Quand on se rapporte à ces deux avis, on comprend que la philosophie de la Commission, telle qu'elle se dégageait des débats que nous avons eus sur ce point, était demeurée la même.

Je lis par exemple ceci dans l'avis de 1996 : « Les droits de l'homme, universels et indivisibles, sont applicables à tout être humain, quelle que soit sa situation, dans le respect de la dignité humain e ». C'est certainement là le principe fondamental qui anime nos débats à la CNCDH.

Je lis aussi une autre phrase significative : « La France se doit de rester fidèle à sa tradition d'accueil et de protection des personnes persécutées lui demandant asile, qui découle de ses principes constitutionnels », ce qui illustre déjà le fait que la question de l'asile est évidemment liée à cette question de la réflexion sur l'immigration clandestine.

Enfin, dans un autre point de ce « vieil » avis de 1996, la CNCDH disait : « Tout amalgame entre demandeurs d'asile et immigrés clandestins, entre immigrés et terroristes, entre étrangers en situation régulière et étrangers qui ne le sont pas, doit être proscrit. Ce type de confusion engendre des suspicions et des défiances à l'égard des étrangers et alimente les préjugés racistes et xénophobes à leur encontre ». Un peu plus loin, il était aussi dit ceci : « L'immigration clandestine est un phénomène qu'il est nécessaire de maîtriser, particulièrement en ce qui concerne l'exploitation du travail clandestin par des commanditaires qui jouissent la plupart du temps de l'impunité ».

On voit ici apparaître cette idée que le migrant en situation irrégulière est tout autant, sinon plus, la victime de trafics d'êtres humains que l'auteur d'une infraction quelconque, même s'il l'est formellement au regard de ce qu'on appelle les infractions administratives sur le séjour. Nous verrons que cette idée revient dans le deuxième avis que j'ai évoqué à l'instant.

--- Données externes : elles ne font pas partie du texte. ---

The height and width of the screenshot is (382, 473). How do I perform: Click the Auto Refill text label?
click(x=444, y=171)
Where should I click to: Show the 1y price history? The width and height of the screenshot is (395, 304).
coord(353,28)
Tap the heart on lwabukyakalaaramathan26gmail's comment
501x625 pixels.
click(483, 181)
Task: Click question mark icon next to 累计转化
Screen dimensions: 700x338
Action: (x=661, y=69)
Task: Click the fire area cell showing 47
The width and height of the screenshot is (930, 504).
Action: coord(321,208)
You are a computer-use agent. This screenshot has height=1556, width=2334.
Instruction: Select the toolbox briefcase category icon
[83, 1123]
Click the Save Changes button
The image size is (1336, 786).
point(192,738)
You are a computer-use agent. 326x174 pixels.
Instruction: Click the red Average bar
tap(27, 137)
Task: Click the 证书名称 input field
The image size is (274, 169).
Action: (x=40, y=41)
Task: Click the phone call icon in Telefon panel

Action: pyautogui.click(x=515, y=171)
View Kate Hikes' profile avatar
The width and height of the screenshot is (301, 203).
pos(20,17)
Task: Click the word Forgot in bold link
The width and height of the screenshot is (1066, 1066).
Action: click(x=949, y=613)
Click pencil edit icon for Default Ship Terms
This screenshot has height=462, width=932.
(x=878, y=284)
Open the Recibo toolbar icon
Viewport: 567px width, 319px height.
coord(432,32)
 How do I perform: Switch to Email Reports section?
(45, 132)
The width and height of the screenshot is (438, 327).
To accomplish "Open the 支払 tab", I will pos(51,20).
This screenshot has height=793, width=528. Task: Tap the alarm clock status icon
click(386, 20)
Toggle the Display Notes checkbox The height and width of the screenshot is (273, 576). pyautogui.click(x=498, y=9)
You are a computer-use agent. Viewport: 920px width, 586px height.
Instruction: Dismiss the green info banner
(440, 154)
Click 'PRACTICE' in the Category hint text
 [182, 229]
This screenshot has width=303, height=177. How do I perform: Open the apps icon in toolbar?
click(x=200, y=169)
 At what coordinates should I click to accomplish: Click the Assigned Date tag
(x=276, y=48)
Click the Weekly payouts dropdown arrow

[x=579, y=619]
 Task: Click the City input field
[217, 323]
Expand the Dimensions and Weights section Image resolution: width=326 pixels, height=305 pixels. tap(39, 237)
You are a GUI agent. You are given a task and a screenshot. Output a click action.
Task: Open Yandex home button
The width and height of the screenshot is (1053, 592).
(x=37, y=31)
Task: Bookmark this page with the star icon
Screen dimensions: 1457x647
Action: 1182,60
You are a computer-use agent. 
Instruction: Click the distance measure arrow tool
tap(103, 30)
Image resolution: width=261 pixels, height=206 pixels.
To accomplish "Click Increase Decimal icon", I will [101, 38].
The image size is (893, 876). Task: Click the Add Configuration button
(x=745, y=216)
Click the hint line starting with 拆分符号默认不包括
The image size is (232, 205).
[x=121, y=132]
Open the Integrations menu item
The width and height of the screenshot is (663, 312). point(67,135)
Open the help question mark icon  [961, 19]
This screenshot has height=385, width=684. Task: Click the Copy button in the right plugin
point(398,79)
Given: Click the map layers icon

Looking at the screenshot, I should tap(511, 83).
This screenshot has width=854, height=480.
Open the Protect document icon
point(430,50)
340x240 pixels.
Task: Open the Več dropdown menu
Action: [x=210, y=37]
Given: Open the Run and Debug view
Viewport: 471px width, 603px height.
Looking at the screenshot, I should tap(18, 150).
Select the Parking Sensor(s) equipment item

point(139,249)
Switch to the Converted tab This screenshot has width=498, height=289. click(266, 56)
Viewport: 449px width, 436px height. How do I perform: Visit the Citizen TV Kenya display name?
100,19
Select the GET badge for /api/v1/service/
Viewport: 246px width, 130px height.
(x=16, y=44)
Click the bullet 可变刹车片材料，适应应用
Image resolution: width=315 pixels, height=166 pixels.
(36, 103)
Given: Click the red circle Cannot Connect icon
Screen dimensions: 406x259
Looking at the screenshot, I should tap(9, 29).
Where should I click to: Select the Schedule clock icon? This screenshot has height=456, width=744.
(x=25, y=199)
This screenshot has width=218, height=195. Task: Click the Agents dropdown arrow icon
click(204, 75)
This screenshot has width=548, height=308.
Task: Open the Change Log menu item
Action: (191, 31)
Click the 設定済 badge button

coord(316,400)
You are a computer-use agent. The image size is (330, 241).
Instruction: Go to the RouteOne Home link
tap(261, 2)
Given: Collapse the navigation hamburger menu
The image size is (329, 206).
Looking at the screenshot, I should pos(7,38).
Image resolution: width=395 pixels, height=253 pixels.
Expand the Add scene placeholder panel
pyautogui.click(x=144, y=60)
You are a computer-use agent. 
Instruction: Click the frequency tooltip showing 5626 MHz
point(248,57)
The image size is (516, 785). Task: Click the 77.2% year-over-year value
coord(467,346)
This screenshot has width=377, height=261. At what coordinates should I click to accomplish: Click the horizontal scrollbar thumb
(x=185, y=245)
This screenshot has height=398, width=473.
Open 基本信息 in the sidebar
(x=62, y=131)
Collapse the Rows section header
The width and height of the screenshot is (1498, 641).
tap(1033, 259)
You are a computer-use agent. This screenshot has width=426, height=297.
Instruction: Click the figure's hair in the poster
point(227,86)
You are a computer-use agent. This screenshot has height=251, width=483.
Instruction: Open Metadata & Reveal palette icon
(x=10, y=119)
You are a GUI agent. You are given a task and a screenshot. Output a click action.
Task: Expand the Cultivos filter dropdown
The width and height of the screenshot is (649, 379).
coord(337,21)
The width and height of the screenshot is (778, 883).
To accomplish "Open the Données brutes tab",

Pour ces motifs, la CNCDH avait estimé « inopportunes et dangereuses les analyses et les propositions contenues dans le rapport parlementaire intitulé Immigration clandestine et séjour irrégulier d'étrangers en France », considérant ces propositions comme contraires aux principes rappelés dans son avis. Entre parenthèses, je précise que je souhaite que ce rapport parlementaire n'émane pas du Sénat, car ce serait alors une faute de goût de ma part que d'insister sur ces critiques !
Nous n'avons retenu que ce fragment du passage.